It should be obvious that this program does nothing useful, accept if I'm only appending one character from charSet.
My professor suggested that I try using a mapping (this isn't homework; I asked him about possible ways to generate distinct combinations without recursion).
His suggestion is similar to what I started above. Using the number of combinations calculated, he suggested to decompose it according to mod 10. However, I realized it wouldn't work.
For example, say I need to append two characters. This gives me 676 combinations using the character set above. If I am on the 523rd combination, the decomposition he demonstrated would yield
523 % 10 = 3
52 % 10 = 2
5 % 10 = 5
It should be obvious that this doesn't work. For one, it yields three characters, and two, if my character set is larger than 10 characters, the mapping ignores those above index 9.
Still, I believe a mapping is key to the solution.
The other method I explored utilized for loops:
//Psuedocode
c = charset;
for(i = 0; i <length(charset); i++){
concat string
for(j = 0; i <length(charset); i++){
concat string
for...
However, this hardcodes the length of the string I want to compute. I could use an if statement with a goto to break it, but I would like to avoid this method.
Any constructive input is appreciated.
Given a string, to find the next possible string in the sequence:
Find the last character in the string which is not the last character in the alphabet.
Replace it with the next character in the alphabet.
Change every character to the right of that character with the first character in the alphabet.

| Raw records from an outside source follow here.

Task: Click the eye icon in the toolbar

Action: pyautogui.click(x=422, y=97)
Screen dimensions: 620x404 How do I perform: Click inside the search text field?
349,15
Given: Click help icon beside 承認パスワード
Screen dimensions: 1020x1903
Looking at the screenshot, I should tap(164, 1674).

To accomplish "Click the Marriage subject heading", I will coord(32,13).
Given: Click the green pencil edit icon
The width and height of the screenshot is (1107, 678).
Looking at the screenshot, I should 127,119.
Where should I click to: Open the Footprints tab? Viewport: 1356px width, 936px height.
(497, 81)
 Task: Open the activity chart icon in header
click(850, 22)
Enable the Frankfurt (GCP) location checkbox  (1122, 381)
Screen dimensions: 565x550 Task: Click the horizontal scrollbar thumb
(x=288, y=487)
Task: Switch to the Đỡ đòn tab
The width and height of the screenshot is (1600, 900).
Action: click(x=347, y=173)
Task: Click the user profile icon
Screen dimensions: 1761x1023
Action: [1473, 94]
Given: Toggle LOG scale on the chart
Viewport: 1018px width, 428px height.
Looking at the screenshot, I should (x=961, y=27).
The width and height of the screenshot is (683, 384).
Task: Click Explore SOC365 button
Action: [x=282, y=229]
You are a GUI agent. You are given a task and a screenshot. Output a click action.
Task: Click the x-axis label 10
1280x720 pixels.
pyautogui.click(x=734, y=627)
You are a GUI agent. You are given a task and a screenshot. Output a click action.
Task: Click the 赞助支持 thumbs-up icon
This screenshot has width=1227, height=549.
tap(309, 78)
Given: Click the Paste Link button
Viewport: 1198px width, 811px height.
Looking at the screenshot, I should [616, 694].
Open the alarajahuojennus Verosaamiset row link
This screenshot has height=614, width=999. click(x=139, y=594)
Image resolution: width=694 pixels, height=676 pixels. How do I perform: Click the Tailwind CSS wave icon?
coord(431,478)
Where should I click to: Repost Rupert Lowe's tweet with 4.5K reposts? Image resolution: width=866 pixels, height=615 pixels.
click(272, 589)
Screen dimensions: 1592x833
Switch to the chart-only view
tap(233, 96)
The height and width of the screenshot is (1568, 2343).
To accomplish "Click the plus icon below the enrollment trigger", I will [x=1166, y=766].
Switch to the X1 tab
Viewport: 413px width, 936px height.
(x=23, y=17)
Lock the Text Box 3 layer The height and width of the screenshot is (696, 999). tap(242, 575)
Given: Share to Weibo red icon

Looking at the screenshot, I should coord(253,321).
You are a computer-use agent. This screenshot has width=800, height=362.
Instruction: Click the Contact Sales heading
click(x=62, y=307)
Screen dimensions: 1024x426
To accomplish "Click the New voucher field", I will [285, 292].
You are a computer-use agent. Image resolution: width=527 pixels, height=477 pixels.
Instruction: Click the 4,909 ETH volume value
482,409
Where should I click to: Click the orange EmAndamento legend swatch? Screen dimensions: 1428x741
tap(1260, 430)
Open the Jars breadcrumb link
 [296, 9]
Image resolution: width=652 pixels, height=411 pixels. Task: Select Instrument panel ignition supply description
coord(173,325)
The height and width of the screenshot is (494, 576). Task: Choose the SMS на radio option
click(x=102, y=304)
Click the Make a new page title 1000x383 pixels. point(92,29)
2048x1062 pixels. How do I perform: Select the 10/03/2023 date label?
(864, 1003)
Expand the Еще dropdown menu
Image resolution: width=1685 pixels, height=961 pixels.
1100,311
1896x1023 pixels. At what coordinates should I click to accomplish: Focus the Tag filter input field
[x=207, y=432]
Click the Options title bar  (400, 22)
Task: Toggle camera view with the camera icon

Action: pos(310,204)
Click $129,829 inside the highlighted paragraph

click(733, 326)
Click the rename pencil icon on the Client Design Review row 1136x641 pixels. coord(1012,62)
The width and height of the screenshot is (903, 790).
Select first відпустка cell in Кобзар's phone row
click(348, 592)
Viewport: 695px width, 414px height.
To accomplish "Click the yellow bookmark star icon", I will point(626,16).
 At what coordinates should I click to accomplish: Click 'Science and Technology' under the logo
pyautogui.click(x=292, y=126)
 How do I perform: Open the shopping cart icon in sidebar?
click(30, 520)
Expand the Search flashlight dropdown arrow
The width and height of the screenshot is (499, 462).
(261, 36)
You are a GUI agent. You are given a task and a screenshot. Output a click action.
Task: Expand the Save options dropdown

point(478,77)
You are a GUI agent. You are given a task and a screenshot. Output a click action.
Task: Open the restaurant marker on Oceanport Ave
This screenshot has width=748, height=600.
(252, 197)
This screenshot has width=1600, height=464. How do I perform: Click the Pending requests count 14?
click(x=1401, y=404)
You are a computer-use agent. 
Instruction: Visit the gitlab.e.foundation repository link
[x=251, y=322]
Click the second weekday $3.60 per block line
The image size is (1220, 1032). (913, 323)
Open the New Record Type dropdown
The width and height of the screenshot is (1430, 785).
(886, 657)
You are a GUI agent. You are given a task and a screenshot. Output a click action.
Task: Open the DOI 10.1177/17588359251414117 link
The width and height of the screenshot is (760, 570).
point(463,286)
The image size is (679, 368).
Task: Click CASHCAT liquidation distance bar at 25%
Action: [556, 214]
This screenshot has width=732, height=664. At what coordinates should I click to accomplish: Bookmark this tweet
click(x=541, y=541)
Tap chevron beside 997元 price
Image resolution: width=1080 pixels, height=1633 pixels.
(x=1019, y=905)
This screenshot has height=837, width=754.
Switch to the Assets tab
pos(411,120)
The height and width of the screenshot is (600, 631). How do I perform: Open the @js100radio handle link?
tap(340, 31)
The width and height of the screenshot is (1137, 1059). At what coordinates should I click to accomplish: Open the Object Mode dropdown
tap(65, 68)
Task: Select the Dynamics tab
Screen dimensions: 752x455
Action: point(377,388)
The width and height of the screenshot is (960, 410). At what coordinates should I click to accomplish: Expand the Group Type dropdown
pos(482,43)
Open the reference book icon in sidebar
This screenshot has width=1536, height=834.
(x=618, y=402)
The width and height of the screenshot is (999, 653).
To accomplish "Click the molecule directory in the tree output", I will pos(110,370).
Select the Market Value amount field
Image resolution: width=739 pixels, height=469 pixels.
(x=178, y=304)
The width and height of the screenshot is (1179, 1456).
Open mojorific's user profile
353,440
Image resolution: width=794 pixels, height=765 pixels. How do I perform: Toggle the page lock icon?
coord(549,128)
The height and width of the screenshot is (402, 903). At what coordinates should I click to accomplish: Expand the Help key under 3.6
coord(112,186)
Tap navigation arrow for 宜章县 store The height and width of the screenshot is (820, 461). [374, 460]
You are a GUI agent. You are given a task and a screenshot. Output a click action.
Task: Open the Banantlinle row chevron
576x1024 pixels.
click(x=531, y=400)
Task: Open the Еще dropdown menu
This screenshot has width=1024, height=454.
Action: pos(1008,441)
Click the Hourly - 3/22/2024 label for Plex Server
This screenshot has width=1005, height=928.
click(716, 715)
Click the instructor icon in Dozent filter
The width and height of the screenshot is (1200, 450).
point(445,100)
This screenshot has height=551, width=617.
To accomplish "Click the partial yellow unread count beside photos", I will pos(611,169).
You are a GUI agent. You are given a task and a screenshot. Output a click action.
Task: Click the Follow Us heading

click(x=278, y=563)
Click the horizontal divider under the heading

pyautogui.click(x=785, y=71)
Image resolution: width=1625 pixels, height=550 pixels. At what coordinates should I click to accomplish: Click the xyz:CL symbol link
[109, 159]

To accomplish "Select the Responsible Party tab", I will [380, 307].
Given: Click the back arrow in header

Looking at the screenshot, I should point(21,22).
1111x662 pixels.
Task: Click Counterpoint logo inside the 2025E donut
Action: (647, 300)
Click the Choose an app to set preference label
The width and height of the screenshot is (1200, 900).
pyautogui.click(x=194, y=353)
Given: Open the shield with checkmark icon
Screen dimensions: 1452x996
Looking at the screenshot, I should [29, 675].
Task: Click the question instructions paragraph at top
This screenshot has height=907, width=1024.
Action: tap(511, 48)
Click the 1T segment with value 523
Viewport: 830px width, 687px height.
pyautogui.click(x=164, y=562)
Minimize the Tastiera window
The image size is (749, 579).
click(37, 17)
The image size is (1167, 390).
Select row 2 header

Start with a string which is a repetition of the first character of the alphabet. When step 1 fails (because the string is all the last character of the alphabet) then you're done.
Example: the alphabet is "ajxz".
Start with aaaa.
First iteration: the rightmost character which is not z is the last one. Change it to the next character: aaaj
Second iteration. Ditto. aaax
Third iteration: Again. aaaz
Four iteration: Now the rightmost non-z character is the second last one. Advance it and change all characters to the right to a: aaja
Etc.
First, thanks for everyone's input; it was helpful. Being that I am translating this algorithm into cuda, I need it to be as efficient as possible on a GPU. The methods proposed certainly work, but not necessarily optimal for GPU architecture. I came up with a different solution using modular arithmetic that takes advantage of the base of my character set. Here's an example program, primarily in C with a mix of C++ for output, and it's fairly fast.
#include <stdio.h>
#include <string.h>
#include <stdlib.h>
#include <iostream>
using namespace std;
typedef unsigned long long ull;
int main(void){
//Declarations
int init = 2;
char final[12] = {'a', 'a'};
char charSet[27] = "abcdefghijklmnopqrstuvwxyz";
ull max = 2; //Modify as need be
int base = strlen(charSet);
int placeHolder; //Maps to character in charset (result of %)
ull quotient; //Quotient after division by base
ull nComb = 1;
char comb[max+1]; //Array to hold combinations
int c = 0;
ull i,j;
//Compute the number of distinct combinations ((size of charset)^length)
for(j = 0; j < max; j++) nComb *= strlen(charSet);
//Begin computing combinations
for(i = 0; i < nComb; i++){
quotient = i;
for(j = 0; j < max; j++){ //No need to check whether the quotient is zero
placeHolder = quotient % base;
final[init+j] = charSet[placeHolder]; //Copy the indicated character
quotient /= base; //Divide the number by its base to calculate the next character
}
string str(final);
c++;
//Print combinations
cout << final << "\n";
}
cout << "\n\n" << c << " combinations calculated";
getchar();
}